Manual Underwriting Process

Although an underwriter may still use a computer to perform certain calculations or research some of the data on a borrower’s referred-status loan application, manual underwriting is more of a hands-on approach. The underwriter digs a little deeper to construct a more comprehensive look at a borrower’s financial situation instead of relying on a computer-generated assessment of the lender’s risk. The refer-with-caution classification is a red flag that signals significant risks with approving the loan. But the refer/eligible classification often indicates that the borrower may be eligible for loan approval after a few tweaks by the manual underwriting process.
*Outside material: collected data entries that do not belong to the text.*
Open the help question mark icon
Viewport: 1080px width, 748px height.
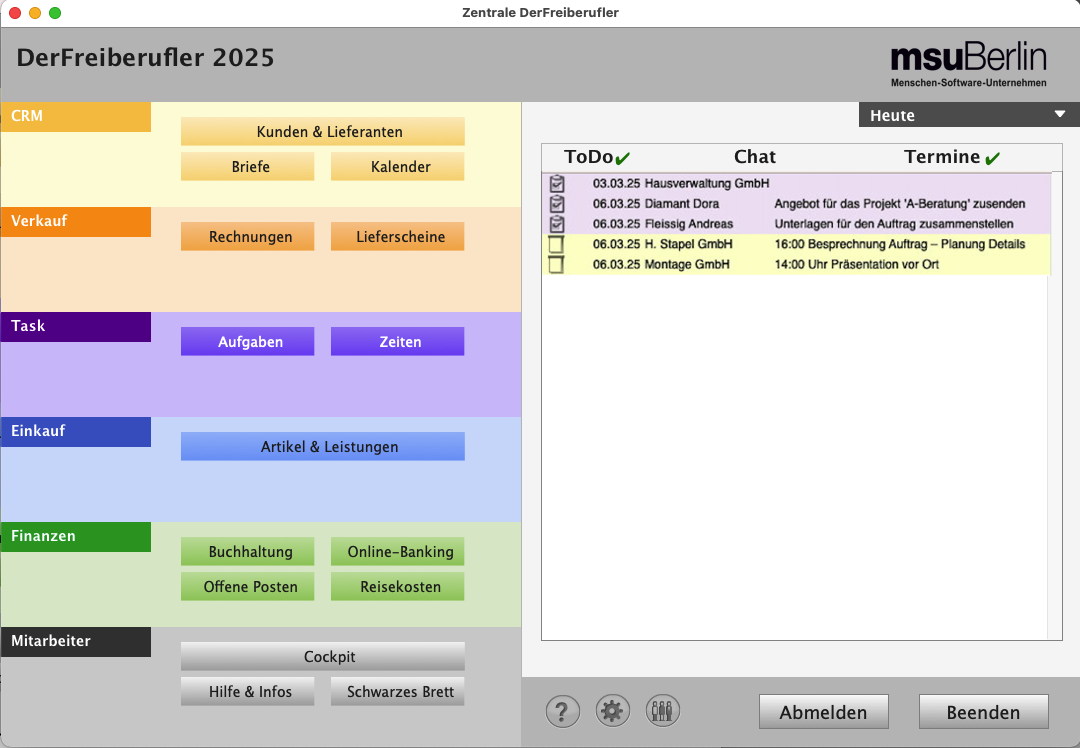click(563, 711)
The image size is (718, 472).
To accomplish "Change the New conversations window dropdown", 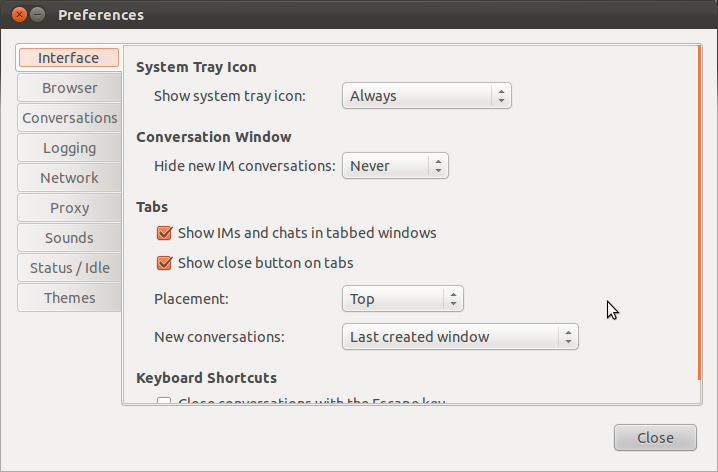I will pos(460,337).
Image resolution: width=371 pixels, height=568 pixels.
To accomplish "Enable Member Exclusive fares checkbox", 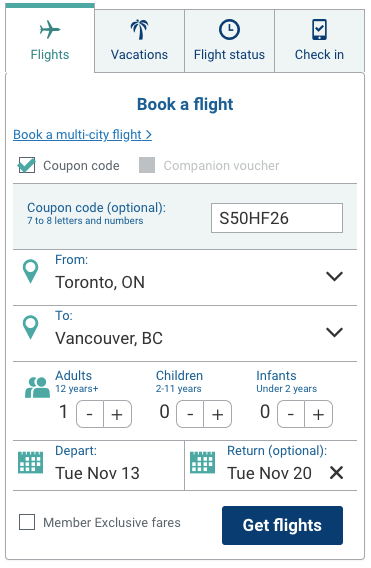I will (27, 522).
Manual Underwriting Home Loan Benefits

In a perfect mortgage world, automated underwriting would deliver perfect results to approve or deny all loans. But all borrowers don’t neatly fit into the cookie-cutter mold that computerized processing creates. Even in today’s digital world, manual processing is still the remedy for turning a mortgage denial by a computer into a mortgage approval by a human underwriter.

In an industry where credit is king, credit issues alone can kill the deal for mortgage approval through the automated underwriting process. But the manual underwriting process digs deeper into a borrower’s credit history to get a more comprehensive look at her overall financial picture.

Manual underwriting of a home loan benefits borrowers in different financial situations, including:

  • Bad credit. Bad credit is, of course, a stumbling block to mortgage loan approvals. Late payments, collections, bankruptcies and foreclosures can put blemishes on a credit report that lower credit scores and generate loan rejections through the automated process. Sometimes, however, a credit report simply needs to be "cleaned up," which a proactive underwriter may be willing to help a borrower do through a manual underwriting project.
  • Thin credit. For borrowers who are still working to build a strong credit profile, their credit score may not yet be high enough to qualify through the automated process. A manually underwritten mortgage may introduce compensating factors, such as a high net worth, which can offset thin credit.
  • No credit. There is such a thing as no credit, which is not the same as bad credit. Some people choose a debt-free lifestyle by not using credit cards or taking consumer loans, for example, both of which create a credit history of borrowing and repaying. But when a credit report virtually is a blank slate, lenders don’t have an overall picture of a borrower’s creditworthiness. Manually underwriting this type of mortgage includes factors that are not visible on a credit report, such as a high net worth, which may kick an initially declined loan into acceptance status.
  • High DTI. A borrower’s debt-to-income ratio (DTI) expresses the relationship between his monthly gross income and his total monthly debt. The requirements for DTI vary, depending on loan type and other factors. But when a borrower's DTI is outside the parameters for a specific mortgage, a manual underwriting review may approve the loan because of compensating factors. For example, a borrower may not initially qualify for a Veterans Affairs loan with a high DTI, but the VA considers residual income as a compensating factor. If a borrower has enough "money left at the end of the month," a

    manual underwriting of the VA loan includes this residual income, which may override high DTI and make it possible to qualify for the loan.  * Self-employment. Self-employed borrowers don’t fit into the black-and-white mold of mortgage qualifying. Their income may vary because of seasonal fluctuations or other variables, and their business expenses may cause erratic adjustments to their incomes.